Foothold / www-data
We first start off with a nmap scan of the machine IP Address. Then we convert our finished scan to a html file and view it in the browser.
Here we see there is a Web Server running on port 8080, and a listening SSH Server on port 22.
As always we will add the address to our /etc/hosts file.
Next we check out the web page being served on port 8080 in a browser. There isn’t much there, but it does tell us that the company makes, uses, and distributes custom cryptographic software. We see there is possible username/contact information. There’s also a message to their developers about the web server source code file. It tells the filename, the language it’s written in, and that it is in a secret directory.
We use wfuzz to brute force find this secret directory and locate the server source code, which will be aided by the fact that we know the name of the source code file. We are successful and find the file located at ../develop/SuperSecureServer.py.
We download the source code file.
Then open and inspect the code, looking for vulnerabilities.
Here we can see that it is a somewhat basic python web server. The biggest security issue that stands out is the use of the python exec() function. We find that it is accepting a string formatted URL path, that can be provided by us. We should be able to escape the string formatting with '; and inject some reverse shell python code that will be executed by the exec() function. We will use a payload that we found on PayloadAllTheThings.
This is the reverse shell payload that we will use, and we url encode it as well, getting it ready to send as a GET Request.
We setup a local netcat listener.
Then setup our GET Request with our payload in Burp Suite, and send the Request.

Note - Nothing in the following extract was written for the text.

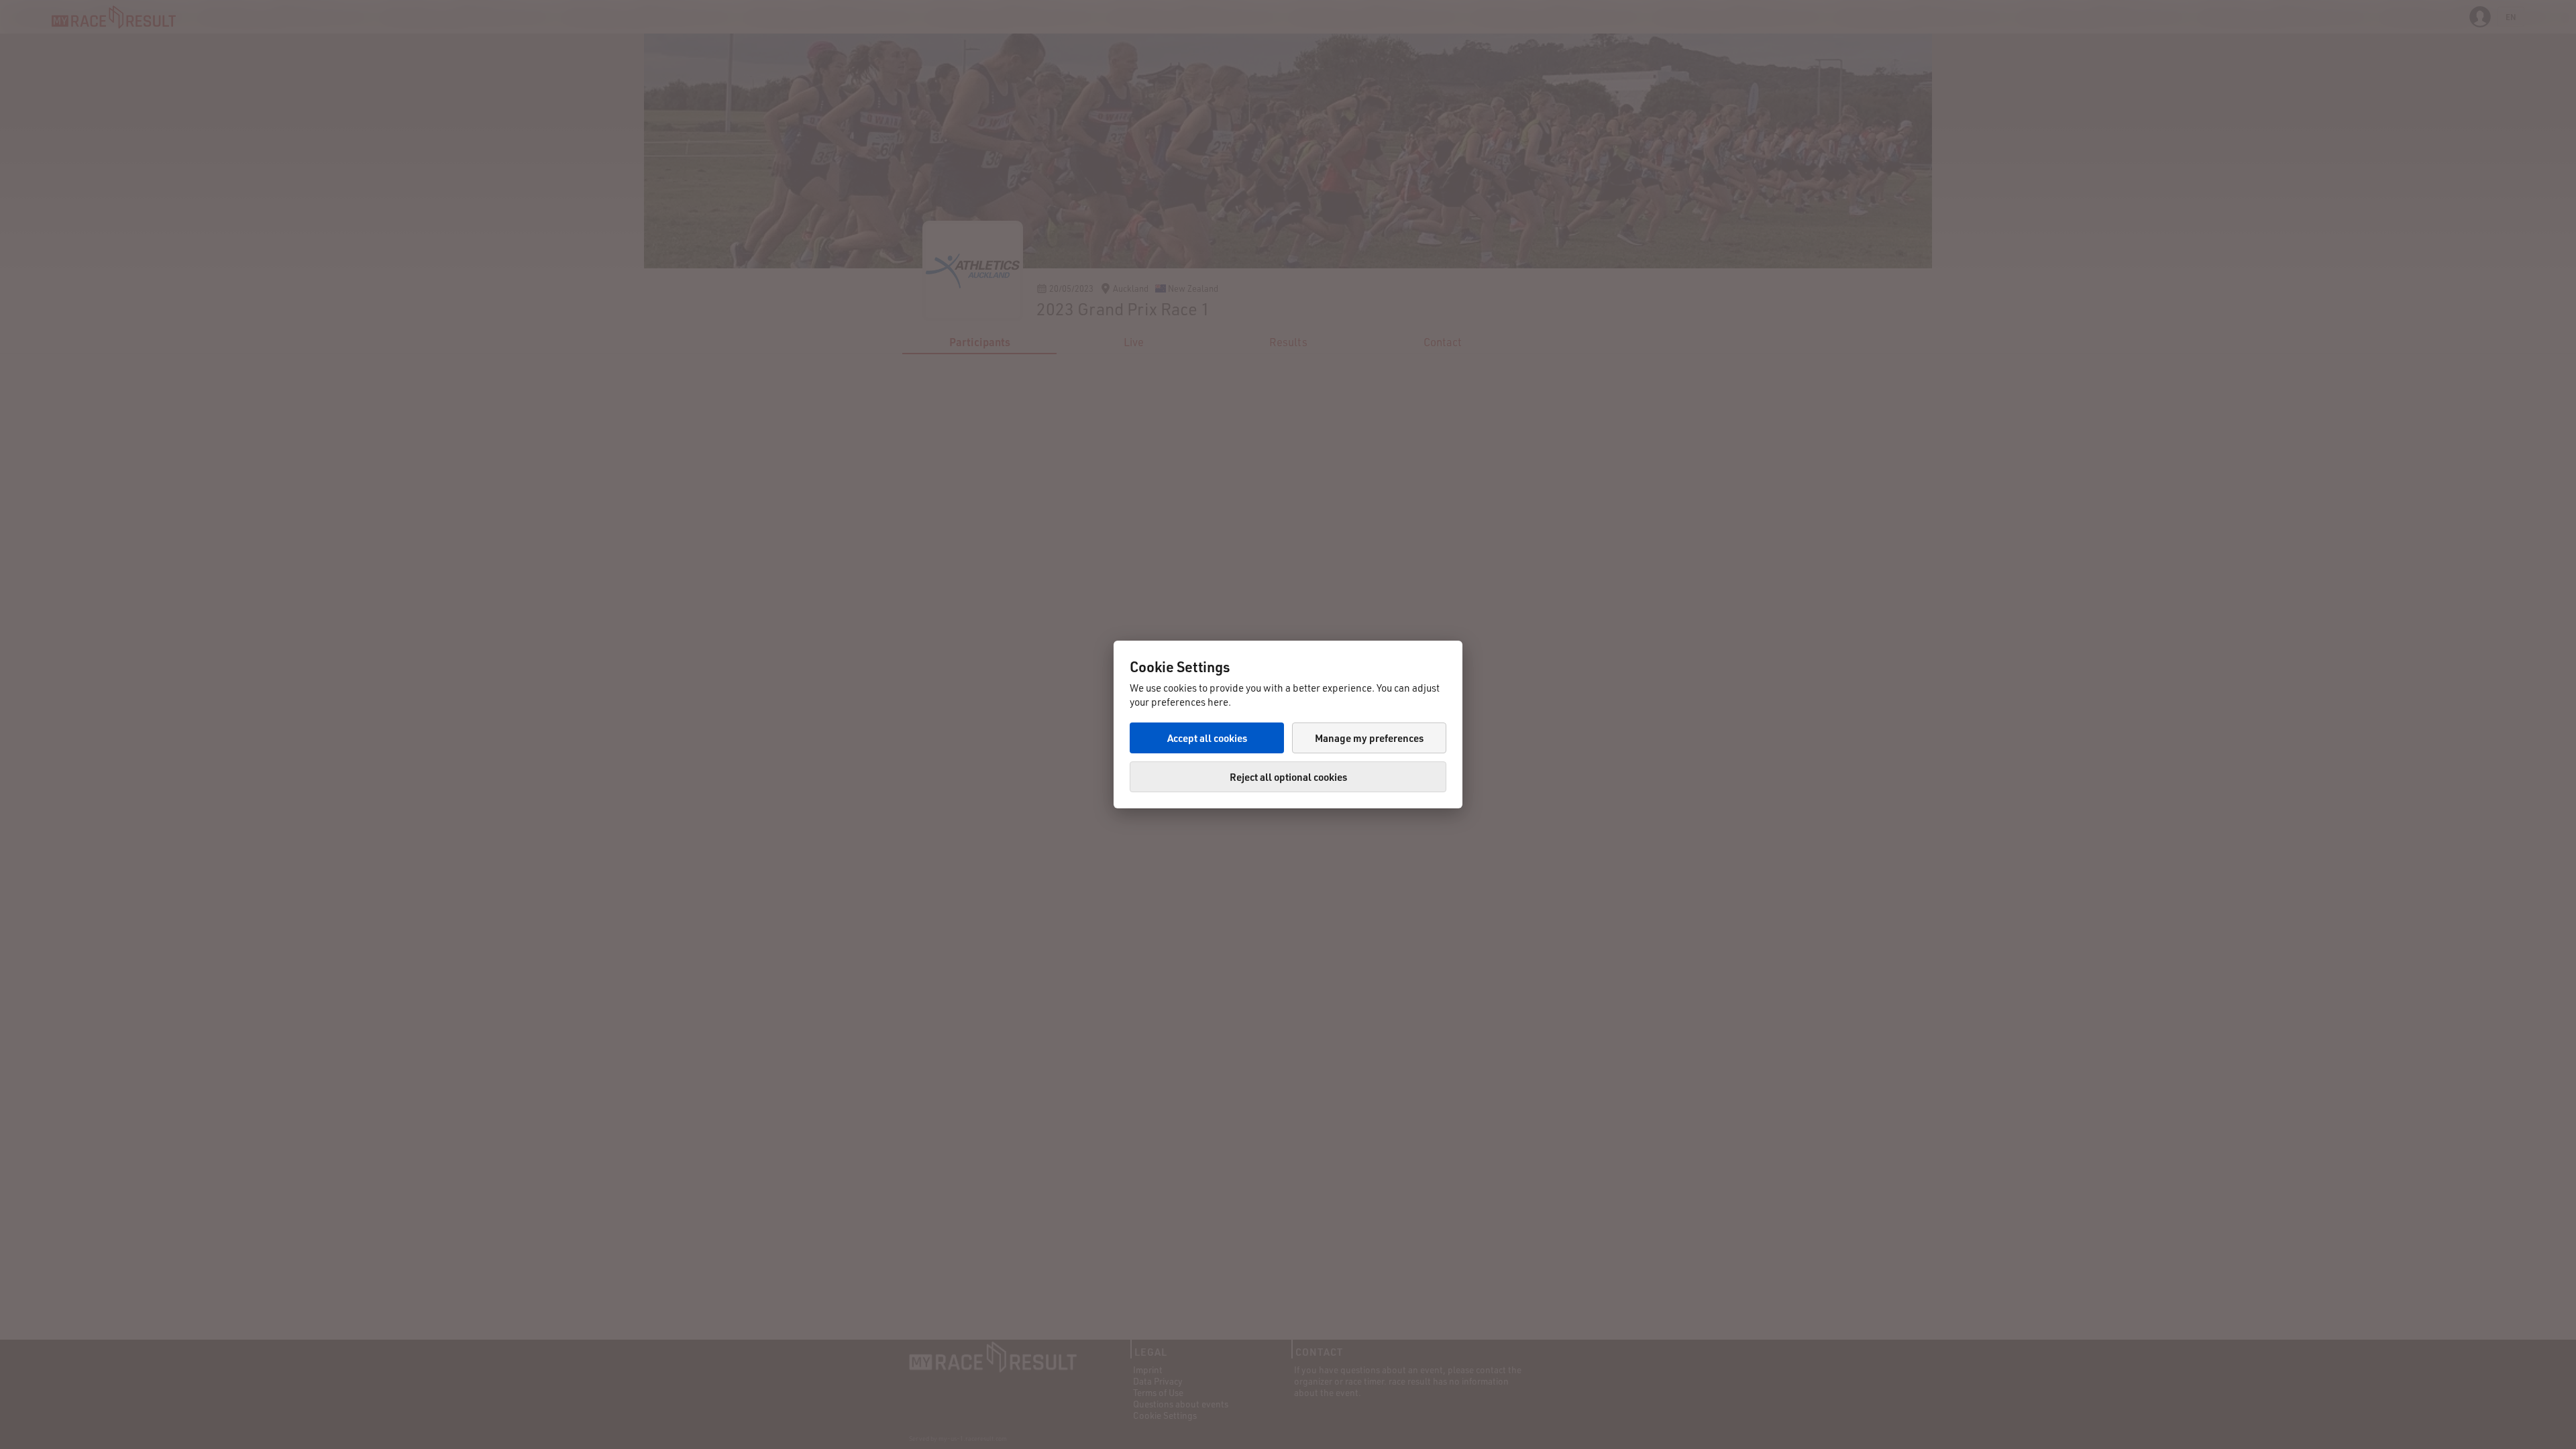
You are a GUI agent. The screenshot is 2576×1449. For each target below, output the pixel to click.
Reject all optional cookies (1288, 777)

We check our netcat listener and see that we got a callback and now have shell access as www-data. We now have a foothold in the system.
User / robert
After browsing around a bit we see some interesting files in the user /home/robert/ directory. Here we see there is a user.txt file that we do not have permissions to read, as well as a python script called SuperSecureCrypt.py, and data files passwordreminder.txt, check.txt, and out.txt, as well as a directory named BetterSSH which we will investigate later.
We cat the files to see what they contain.
Now we look at the source code for SuperSecureCrypt.py and try to see what and how these files are used or generated.
Looking at all this, it appears that the contents of check.txt was encrypted with a secret key, and it’s output is in out.txt. After inspecting the algorithm used to encrypt, it looks like we should be able to reverse the encryption by simply using the -d switch and feeding the output (out.txt) as the input, and use the un-encrypted check.txt text as our key. This should output the original key used to encrypt check.txt, but repeating to match the character length of the original message.
With passwordreminder.txt being an encrypted file as well, we see if the user used the same key, alexandrovich, to encrypt it.
And this turns out to be the password for the account robert. So we SSH into the account using this password, and read the user.txt file to get the flag.
Privilege Escalation / root
Running sudo -l under this account shows us we have privileges to run /usr/bin/python3 /home/robert/BetterSSH/BetterSSH.py as sudo with no password.
We go back into that directory and look at the source code for this python program.
It looks like this program will ask you for your user credentials and validate them with sudo privileges from the /etc/shadow file. Once authorized you can take advantage of the hard coded sudo command it has by simply sending -u root, then your command, which will be appended to sudo in the highlighted lines above. With full root privileges now we can easily read the /root/root.txt file.
With the ability to run any command with sudo privileges we could now create our own account or set up SSH for the root account and have full access to the machine indefinitely.